Bound is one of the lesser-known neo-noir films despite its tight plot and dark mood. Written and directed by the formidable duo of Lana and Lilly Wachowski, widely known as the creators of the legendary Matrix saga, the movie is about the liaison between two women, the tough-as-nails, ex-con Corky (Gina Gershon) and her sexy new neighbor Violet (Jennifer Tilly) who is married to a crooked gangster, Caesar (Joe Pantoliano). The attraction between the two women is instant and after a while, they begin to plot and scheme in order to take Caesar out of the way once and for all and to steal a large amount of cash from the mob for which Caesar works. However, despite the intricate planning of the two accomplices, things won't turn out as they expect and they will have to fight for their lives and face the ultimate test of the strength of their bond. The first 30 minutes of the movie are filled with erotic tension and the well-shot sex-scenes entice the audience with Jennifer Tilly stealing the thunder. Nevertheless, a strong sense of foreboding is already present and we know that something bad will happen, something which may prove irreversible and seal the fate of the protagonists. The second part of the movie is intense and the pace accelerates as things become all the more crazy and blood is spilt all over.
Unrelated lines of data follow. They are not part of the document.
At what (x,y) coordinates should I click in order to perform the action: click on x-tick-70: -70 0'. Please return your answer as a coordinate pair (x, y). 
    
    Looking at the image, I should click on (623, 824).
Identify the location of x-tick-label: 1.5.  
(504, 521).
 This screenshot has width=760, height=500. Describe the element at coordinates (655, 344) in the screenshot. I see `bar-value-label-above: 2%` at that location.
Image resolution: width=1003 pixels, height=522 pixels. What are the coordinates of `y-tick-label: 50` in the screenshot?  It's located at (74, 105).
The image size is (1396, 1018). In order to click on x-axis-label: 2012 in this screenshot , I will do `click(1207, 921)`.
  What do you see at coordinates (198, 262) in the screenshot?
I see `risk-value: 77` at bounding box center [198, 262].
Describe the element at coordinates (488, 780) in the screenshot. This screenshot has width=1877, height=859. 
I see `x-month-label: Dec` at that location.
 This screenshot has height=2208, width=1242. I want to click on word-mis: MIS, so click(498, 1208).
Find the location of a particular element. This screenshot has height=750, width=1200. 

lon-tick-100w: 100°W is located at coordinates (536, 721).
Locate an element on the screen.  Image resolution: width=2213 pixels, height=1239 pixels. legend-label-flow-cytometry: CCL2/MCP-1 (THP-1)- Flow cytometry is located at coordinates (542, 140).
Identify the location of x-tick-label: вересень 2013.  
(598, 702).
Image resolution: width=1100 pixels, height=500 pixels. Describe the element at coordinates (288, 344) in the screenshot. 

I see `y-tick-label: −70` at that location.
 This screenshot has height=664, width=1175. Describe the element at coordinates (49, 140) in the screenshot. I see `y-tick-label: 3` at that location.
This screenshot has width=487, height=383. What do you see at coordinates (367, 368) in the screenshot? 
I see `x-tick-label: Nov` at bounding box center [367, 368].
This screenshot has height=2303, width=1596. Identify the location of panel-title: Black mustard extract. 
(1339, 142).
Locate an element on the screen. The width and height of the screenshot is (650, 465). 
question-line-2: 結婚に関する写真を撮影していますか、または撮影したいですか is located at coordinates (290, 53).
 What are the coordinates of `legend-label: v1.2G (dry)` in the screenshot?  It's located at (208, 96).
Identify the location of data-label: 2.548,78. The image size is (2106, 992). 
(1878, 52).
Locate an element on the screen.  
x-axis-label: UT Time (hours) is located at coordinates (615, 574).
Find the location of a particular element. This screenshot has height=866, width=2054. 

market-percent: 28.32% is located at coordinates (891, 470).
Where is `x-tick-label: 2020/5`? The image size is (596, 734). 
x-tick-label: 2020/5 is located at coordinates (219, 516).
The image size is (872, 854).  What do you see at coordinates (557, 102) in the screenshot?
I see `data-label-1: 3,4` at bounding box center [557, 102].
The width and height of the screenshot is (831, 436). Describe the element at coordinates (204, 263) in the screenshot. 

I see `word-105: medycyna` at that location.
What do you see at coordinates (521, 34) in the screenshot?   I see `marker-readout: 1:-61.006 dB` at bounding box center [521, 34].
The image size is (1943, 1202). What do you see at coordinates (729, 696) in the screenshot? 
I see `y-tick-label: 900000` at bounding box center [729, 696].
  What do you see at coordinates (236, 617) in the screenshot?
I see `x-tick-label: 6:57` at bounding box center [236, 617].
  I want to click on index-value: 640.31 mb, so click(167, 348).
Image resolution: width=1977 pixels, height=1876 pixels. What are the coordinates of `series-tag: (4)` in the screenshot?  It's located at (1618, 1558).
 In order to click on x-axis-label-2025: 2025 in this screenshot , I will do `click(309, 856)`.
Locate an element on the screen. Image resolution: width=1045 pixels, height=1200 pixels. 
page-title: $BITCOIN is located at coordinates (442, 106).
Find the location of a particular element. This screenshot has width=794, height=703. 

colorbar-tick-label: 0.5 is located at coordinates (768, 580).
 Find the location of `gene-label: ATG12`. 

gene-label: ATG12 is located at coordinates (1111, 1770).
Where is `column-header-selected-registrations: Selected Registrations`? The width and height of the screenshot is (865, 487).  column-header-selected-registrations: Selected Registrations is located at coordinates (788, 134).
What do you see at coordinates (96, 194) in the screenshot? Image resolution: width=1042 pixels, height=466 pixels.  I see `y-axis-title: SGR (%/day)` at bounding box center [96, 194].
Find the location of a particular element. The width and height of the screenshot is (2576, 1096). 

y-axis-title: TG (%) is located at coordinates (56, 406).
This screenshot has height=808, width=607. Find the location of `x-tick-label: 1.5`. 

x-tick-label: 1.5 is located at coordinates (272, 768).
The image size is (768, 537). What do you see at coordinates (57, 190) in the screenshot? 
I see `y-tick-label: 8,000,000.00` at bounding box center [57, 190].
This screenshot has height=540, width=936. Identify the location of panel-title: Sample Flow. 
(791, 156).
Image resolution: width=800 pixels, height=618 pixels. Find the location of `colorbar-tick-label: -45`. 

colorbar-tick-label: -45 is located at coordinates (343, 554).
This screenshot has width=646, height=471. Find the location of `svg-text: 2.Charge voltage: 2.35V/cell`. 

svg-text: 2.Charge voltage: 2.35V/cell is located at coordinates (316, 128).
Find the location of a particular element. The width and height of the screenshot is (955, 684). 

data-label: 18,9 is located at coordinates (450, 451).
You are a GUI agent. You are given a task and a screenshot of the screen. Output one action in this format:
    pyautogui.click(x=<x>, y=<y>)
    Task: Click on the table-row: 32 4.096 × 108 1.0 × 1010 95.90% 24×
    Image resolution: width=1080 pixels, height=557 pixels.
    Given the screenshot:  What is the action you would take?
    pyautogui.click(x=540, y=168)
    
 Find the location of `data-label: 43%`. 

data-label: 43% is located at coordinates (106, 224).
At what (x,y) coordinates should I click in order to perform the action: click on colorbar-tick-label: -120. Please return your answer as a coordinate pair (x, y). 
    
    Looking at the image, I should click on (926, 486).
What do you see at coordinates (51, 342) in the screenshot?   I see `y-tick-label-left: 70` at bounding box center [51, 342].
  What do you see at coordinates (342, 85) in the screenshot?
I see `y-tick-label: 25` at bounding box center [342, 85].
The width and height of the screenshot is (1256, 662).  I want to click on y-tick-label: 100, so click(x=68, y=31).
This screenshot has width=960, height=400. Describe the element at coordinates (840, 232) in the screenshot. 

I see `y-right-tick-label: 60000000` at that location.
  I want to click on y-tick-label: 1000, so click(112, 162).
Bound unequivocally deserves a special place in this list.

"FARGO" (1996)

There are many cinephiles who believe that Fargo is the Coen brothers' magnum opus and perhaps they are right as the movie has all the hallmarks of a masterstroke: dark atmosphere, great performances, a twisted script, even pacing, an ideal setting, and a memorable finale. I already stated my preference in Blood Simple, however I cannot deny that Fargo is an equally engrossing film that I've greatly enjoyed. The plot revolves around Jerry Lundegaard (William H. Macy), a car salesman who finds himself in a tough spot financially and decides to assign two thugs to abduct his wife in order to collect the ransom money. As it is always the case, nothing goes as planned and Jerry will grow more desperate as the story reaches its climax. Macy's portrayal of Jerry is ingenious as he conveys to the audience all the anguish that the character feels. Equally compelling is, once again, Frances McDormand, who won an Oscar for her performance, as the detective of the story who investigates the case of a fatal shooting of a cop and two innocent bystanders by the two goons hired by Jerry. The gloominess of the frozen landscape dominating a little town in the Minnesota border is a perfect match to the grim story and the Coen brothers know how to use the setting to enhance the emotional effect of the narrative. Fargo is a violent film and much of the atrocities happen for no good reason, in a way that reminds the audience the senselessness of such acts. All the noir trademarks are present here either regarding the dismal cinematography or the shadiness of the main characters. The only flicker of hope is McDormand's character, a conscientious police officer and soon-to-be mother who ponders on all the carnage she witnesses only to say in the end: "And for what? For a little bit of money".